begin
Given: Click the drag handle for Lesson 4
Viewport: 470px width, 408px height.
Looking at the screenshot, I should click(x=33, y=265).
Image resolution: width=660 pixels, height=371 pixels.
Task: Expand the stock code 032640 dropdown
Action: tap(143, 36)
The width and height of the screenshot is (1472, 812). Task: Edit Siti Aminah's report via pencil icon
end
### Aim of the exercise
Quote all of the items above word for word, line by line.

### Reply to the task
Given: Click the drag handle for Lesson 4
Viewport: 470px width, 408px height.
Looking at the screenshot, I should click(x=33, y=265).
Image resolution: width=660 pixels, height=371 pixels.
Task: Expand the stock code 032640 dropdown
Action: tap(143, 36)
The width and height of the screenshot is (1472, 812). Task: Edit Siti Aminah's report via pencil icon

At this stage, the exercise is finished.